> What is expected: Output each entry verbatim.
----- Material supplied
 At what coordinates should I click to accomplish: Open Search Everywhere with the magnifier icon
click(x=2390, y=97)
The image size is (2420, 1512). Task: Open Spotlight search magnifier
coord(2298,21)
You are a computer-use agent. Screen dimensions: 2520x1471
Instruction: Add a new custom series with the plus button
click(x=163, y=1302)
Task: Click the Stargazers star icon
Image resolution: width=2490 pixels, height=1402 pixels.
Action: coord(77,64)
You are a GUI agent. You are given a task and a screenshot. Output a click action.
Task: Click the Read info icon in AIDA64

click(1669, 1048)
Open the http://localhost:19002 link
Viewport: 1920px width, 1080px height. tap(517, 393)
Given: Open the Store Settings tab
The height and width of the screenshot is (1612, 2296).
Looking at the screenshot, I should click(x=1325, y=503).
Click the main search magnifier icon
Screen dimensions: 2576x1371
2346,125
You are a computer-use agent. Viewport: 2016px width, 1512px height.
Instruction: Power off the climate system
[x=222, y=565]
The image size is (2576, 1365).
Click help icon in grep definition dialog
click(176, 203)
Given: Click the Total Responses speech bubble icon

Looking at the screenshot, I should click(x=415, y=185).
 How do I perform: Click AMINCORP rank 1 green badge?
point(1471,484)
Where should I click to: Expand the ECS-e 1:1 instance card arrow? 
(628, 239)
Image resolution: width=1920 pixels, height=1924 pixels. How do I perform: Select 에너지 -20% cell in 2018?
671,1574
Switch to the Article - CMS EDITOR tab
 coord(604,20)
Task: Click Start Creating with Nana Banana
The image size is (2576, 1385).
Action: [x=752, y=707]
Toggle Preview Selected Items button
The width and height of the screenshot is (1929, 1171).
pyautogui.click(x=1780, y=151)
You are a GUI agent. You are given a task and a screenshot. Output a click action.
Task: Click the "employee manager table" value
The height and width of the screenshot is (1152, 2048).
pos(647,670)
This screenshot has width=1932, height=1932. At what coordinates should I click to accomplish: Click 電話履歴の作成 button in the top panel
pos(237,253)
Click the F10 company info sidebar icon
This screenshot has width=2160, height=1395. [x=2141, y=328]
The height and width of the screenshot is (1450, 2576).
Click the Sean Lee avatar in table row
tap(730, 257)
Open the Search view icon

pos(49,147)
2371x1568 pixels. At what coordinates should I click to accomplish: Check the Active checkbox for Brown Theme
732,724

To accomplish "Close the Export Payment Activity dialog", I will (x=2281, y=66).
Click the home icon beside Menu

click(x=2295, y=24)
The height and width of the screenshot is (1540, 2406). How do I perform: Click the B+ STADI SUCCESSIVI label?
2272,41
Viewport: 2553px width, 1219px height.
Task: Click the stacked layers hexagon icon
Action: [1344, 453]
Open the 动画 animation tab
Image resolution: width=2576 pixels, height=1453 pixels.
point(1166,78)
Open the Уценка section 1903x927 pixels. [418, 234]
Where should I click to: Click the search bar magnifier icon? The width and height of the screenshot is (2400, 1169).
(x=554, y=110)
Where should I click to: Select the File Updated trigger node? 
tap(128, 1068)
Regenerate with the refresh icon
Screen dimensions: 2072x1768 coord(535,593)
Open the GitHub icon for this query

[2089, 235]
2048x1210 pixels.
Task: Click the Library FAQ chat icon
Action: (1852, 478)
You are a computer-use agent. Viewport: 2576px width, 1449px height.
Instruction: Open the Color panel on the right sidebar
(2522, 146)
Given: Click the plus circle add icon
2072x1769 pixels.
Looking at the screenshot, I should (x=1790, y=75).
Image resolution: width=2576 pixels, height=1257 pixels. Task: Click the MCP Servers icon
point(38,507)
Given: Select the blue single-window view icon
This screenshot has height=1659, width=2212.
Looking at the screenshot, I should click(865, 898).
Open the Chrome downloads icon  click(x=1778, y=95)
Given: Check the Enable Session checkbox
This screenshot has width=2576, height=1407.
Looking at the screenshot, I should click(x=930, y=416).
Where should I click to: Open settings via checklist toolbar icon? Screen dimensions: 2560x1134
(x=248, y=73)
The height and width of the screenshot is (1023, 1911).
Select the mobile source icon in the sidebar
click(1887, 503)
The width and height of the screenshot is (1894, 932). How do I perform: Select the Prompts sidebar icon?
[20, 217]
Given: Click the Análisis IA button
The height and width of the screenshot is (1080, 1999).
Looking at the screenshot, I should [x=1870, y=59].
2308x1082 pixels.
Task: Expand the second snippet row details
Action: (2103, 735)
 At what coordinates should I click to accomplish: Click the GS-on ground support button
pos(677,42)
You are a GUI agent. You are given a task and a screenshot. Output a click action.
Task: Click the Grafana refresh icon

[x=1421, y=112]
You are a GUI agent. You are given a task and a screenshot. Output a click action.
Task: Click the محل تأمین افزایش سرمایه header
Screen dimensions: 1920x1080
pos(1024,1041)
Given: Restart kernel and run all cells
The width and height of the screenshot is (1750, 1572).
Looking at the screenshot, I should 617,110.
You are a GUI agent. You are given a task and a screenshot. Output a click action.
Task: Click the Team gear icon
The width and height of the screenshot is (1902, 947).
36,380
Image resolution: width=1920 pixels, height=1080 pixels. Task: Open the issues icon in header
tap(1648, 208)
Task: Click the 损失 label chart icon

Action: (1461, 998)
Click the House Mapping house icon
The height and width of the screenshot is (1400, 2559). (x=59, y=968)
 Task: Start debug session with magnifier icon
----------
> Problem solution:
 At what coordinates should I click to accomplish: Open Search Everywhere with the magnifier icon
click(x=2390, y=97)
The image size is (2420, 1512). Task: Open Spotlight search magnifier
coord(2298,21)
You are a computer-use agent. Screen dimensions: 2520x1471
Instruction: Add a new custom series with the plus button
click(x=163, y=1302)
Task: Click the Stargazers star icon
Image resolution: width=2490 pixels, height=1402 pixels.
Action: coord(77,64)
You are a GUI agent. You are given a task and a screenshot. Output a click action.
Task: Click the Read info icon in AIDA64

click(1669, 1048)
Open the http://localhost:19002 link
Viewport: 1920px width, 1080px height. tap(517, 393)
Given: Open the Store Settings tab
The height and width of the screenshot is (1612, 2296).
Looking at the screenshot, I should click(x=1325, y=503).
Click the main search magnifier icon
Screen dimensions: 2576x1371
2346,125
You are a computer-use agent. Viewport: 2016px width, 1512px height.
Instruction: Power off the climate system
[x=222, y=565]
The image size is (2576, 1365).
Click help icon in grep definition dialog
click(176, 203)
Given: Click the Total Responses speech bubble icon

Looking at the screenshot, I should click(x=415, y=185).
 How do I perform: Click AMINCORP rank 1 green badge?
point(1471,484)
Where should I click to: Expand the ECS-e 1:1 instance card arrow? 
(628, 239)
Image resolution: width=1920 pixels, height=1924 pixels. How do I perform: Select 에너지 -20% cell in 2018?
671,1574
Switch to the Article - CMS EDITOR tab
 coord(604,20)
Task: Click Start Creating with Nana Banana
The image size is (2576, 1385).
Action: [x=752, y=707]
Toggle Preview Selected Items button
The width and height of the screenshot is (1929, 1171).
pyautogui.click(x=1780, y=151)
You are a GUI agent. You are given a task and a screenshot. Output a click action.
Task: Click the "employee manager table" value
The height and width of the screenshot is (1152, 2048).
pos(647,670)
This screenshot has width=1932, height=1932. At what coordinates should I click to accomplish: Click 電話履歴の作成 button in the top panel
pos(237,253)
Click the F10 company info sidebar icon
This screenshot has width=2160, height=1395. [x=2141, y=328]
The height and width of the screenshot is (1450, 2576).
Click the Sean Lee avatar in table row
tap(730, 257)
Open the Search view icon

pos(49,147)
2371x1568 pixels. At what coordinates should I click to accomplish: Check the Active checkbox for Brown Theme
732,724

To accomplish "Close the Export Payment Activity dialog", I will (x=2281, y=66).
Click the home icon beside Menu

click(x=2295, y=24)
The height and width of the screenshot is (1540, 2406). How do I perform: Click the B+ STADI SUCCESSIVI label?
2272,41
Viewport: 2553px width, 1219px height.
Task: Click the stacked layers hexagon icon
Action: [1344, 453]
Open the 动画 animation tab
Image resolution: width=2576 pixels, height=1453 pixels.
point(1166,78)
Open the Уценка section 1903x927 pixels. [418, 234]
Where should I click to: Click the search bar magnifier icon? The width and height of the screenshot is (2400, 1169).
(x=554, y=110)
Where should I click to: Select the File Updated trigger node? 
tap(128, 1068)
Regenerate with the refresh icon
Screen dimensions: 2072x1768 coord(535,593)
Open the GitHub icon for this query

[2089, 235]
2048x1210 pixels.
Task: Click the Library FAQ chat icon
Action: (1852, 478)
You are a computer-use agent. Viewport: 2576px width, 1449px height.
Instruction: Open the Color panel on the right sidebar
(2522, 146)
Given: Click the plus circle add icon
2072x1769 pixels.
Looking at the screenshot, I should (x=1790, y=75).
Image resolution: width=2576 pixels, height=1257 pixels. Task: Click the MCP Servers icon
point(38,507)
Given: Select the blue single-window view icon
This screenshot has height=1659, width=2212.
Looking at the screenshot, I should click(865, 898).
Open the Chrome downloads icon  click(x=1778, y=95)
Given: Check the Enable Session checkbox
This screenshot has width=2576, height=1407.
Looking at the screenshot, I should click(x=930, y=416).
Where should I click to: Open settings via checklist toolbar icon? Screen dimensions: 2560x1134
(x=248, y=73)
The height and width of the screenshot is (1023, 1911).
Select the mobile source icon in the sidebar
click(1887, 503)
The width and height of the screenshot is (1894, 932). How do I perform: Select the Prompts sidebar icon?
[20, 217]
Given: Click the Análisis IA button
The height and width of the screenshot is (1080, 1999).
Looking at the screenshot, I should [x=1870, y=59].
2308x1082 pixels.
Task: Expand the second snippet row details
Action: (2103, 735)
 At what coordinates should I click to accomplish: Click the GS-on ground support button
pos(677,42)
You are a GUI agent. You are given a task and a screenshot. Output a click action.
Task: Click the Grafana refresh icon

[x=1421, y=112]
You are a GUI agent. You are given a task and a screenshot. Output a click action.
Task: Click the محل تأمین افزایش سرمایه header
Screen dimensions: 1920x1080
pos(1024,1041)
Given: Restart kernel and run all cells
The width and height of the screenshot is (1750, 1572).
Looking at the screenshot, I should 617,110.
You are a GUI agent. You are given a task and a screenshot. Output a click action.
Task: Click the Team gear icon
The width and height of the screenshot is (1902, 947).
36,380
Image resolution: width=1920 pixels, height=1080 pixels. Task: Open the issues icon in header
tap(1648, 208)
Task: Click the 损失 label chart icon

Action: (1461, 998)
Click the House Mapping house icon
The height and width of the screenshot is (1400, 2559). (x=59, y=968)
 Task: Start debug session with magnifier icon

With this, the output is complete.